- The task
Extract every row below verbatim, reproducing each line unchanged and in its original order.

--- Data for this exercise ---

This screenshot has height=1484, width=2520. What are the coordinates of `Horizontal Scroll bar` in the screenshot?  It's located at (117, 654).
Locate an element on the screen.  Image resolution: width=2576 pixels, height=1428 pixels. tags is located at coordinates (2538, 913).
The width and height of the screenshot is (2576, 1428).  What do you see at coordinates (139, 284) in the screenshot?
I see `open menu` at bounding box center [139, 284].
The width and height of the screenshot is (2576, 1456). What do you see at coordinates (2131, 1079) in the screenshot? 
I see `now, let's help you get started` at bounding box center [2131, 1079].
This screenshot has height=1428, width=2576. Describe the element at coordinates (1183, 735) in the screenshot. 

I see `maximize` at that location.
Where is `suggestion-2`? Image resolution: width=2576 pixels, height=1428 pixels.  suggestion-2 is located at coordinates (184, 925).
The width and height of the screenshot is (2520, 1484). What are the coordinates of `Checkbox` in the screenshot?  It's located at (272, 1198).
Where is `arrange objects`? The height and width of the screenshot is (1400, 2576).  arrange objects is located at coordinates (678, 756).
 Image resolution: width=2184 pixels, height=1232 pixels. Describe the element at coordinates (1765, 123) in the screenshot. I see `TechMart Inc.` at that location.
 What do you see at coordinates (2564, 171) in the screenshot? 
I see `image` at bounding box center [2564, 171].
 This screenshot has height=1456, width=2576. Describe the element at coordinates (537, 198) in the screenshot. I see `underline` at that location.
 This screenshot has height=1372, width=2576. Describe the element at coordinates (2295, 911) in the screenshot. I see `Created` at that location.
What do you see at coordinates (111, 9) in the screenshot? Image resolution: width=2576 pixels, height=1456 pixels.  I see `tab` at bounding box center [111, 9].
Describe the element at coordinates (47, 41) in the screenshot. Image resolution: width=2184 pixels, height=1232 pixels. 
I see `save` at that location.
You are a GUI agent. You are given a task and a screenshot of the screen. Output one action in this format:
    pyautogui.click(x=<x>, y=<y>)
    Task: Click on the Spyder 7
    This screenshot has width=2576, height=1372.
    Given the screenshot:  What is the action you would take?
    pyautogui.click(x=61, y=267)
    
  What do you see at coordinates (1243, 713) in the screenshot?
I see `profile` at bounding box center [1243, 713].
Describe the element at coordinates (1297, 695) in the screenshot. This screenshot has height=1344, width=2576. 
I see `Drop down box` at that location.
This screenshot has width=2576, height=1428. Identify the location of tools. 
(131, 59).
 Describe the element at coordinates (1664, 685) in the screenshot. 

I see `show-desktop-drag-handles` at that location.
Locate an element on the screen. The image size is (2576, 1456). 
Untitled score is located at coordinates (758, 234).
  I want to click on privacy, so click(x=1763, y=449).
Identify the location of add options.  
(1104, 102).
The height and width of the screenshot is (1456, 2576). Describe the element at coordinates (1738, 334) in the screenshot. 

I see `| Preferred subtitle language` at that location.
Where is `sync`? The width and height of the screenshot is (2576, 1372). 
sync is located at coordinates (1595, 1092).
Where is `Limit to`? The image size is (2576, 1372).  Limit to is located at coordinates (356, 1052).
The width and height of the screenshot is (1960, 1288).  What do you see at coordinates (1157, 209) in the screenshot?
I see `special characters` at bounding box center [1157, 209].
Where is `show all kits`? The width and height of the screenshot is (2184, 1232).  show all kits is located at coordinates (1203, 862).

---

- Complete answer
This screenshot has height=1484, width=2520. What are the coordinates of `Horizontal Scroll bar` in the screenshot?  It's located at (117, 654).
Locate an element on the screen.  Image resolution: width=2576 pixels, height=1428 pixels. tags is located at coordinates (2538, 913).
The width and height of the screenshot is (2576, 1428).  What do you see at coordinates (139, 284) in the screenshot?
I see `open menu` at bounding box center [139, 284].
The width and height of the screenshot is (2576, 1456). What do you see at coordinates (2131, 1079) in the screenshot? 
I see `now, let's help you get started` at bounding box center [2131, 1079].
This screenshot has height=1428, width=2576. Describe the element at coordinates (1183, 735) in the screenshot. 

I see `maximize` at that location.
Where is `suggestion-2`? Image resolution: width=2576 pixels, height=1428 pixels.  suggestion-2 is located at coordinates (184, 925).
The width and height of the screenshot is (2520, 1484). What are the coordinates of `Checkbox` in the screenshot?  It's located at (272, 1198).
Where is `arrange objects`? The height and width of the screenshot is (1400, 2576).  arrange objects is located at coordinates (678, 756).
 Image resolution: width=2184 pixels, height=1232 pixels. Describe the element at coordinates (1765, 123) in the screenshot. I see `TechMart Inc.` at that location.
 What do you see at coordinates (2564, 171) in the screenshot? 
I see `image` at bounding box center [2564, 171].
 This screenshot has height=1456, width=2576. Describe the element at coordinates (537, 198) in the screenshot. I see `underline` at that location.
 This screenshot has height=1372, width=2576. Describe the element at coordinates (2295, 911) in the screenshot. I see `Created` at that location.
What do you see at coordinates (111, 9) in the screenshot? Image resolution: width=2576 pixels, height=1456 pixels.  I see `tab` at bounding box center [111, 9].
Describe the element at coordinates (47, 41) in the screenshot. Image resolution: width=2184 pixels, height=1232 pixels. 
I see `save` at that location.
You are a GUI agent. You are given a task and a screenshot of the screen. Output one action in this format:
    pyautogui.click(x=<x>, y=<y>)
    Task: Click on the Spyder 7
    This screenshot has width=2576, height=1372.
    Given the screenshot:  What is the action you would take?
    pyautogui.click(x=61, y=267)
    
  What do you see at coordinates (1243, 713) in the screenshot?
I see `profile` at bounding box center [1243, 713].
Describe the element at coordinates (1297, 695) in the screenshot. This screenshot has height=1344, width=2576. 
I see `Drop down box` at that location.
This screenshot has width=2576, height=1428. Identify the location of tools. 
(131, 59).
 Describe the element at coordinates (1664, 685) in the screenshot. 

I see `show-desktop-drag-handles` at that location.
Locate an element on the screen. The image size is (2576, 1456). 
Untitled score is located at coordinates (758, 234).
  I want to click on privacy, so click(x=1763, y=449).
Identify the location of add options.  
(1104, 102).
The height and width of the screenshot is (1456, 2576). Describe the element at coordinates (1738, 334) in the screenshot. 

I see `| Preferred subtitle language` at that location.
Where is `sync`? The width and height of the screenshot is (2576, 1372). 
sync is located at coordinates (1595, 1092).
Where is `Limit to`? The image size is (2576, 1372).  Limit to is located at coordinates (356, 1052).
The width and height of the screenshot is (1960, 1288).  What do you see at coordinates (1157, 209) in the screenshot?
I see `special characters` at bounding box center [1157, 209].
Where is `show all kits`? The width and height of the screenshot is (2184, 1232).  show all kits is located at coordinates (1203, 862).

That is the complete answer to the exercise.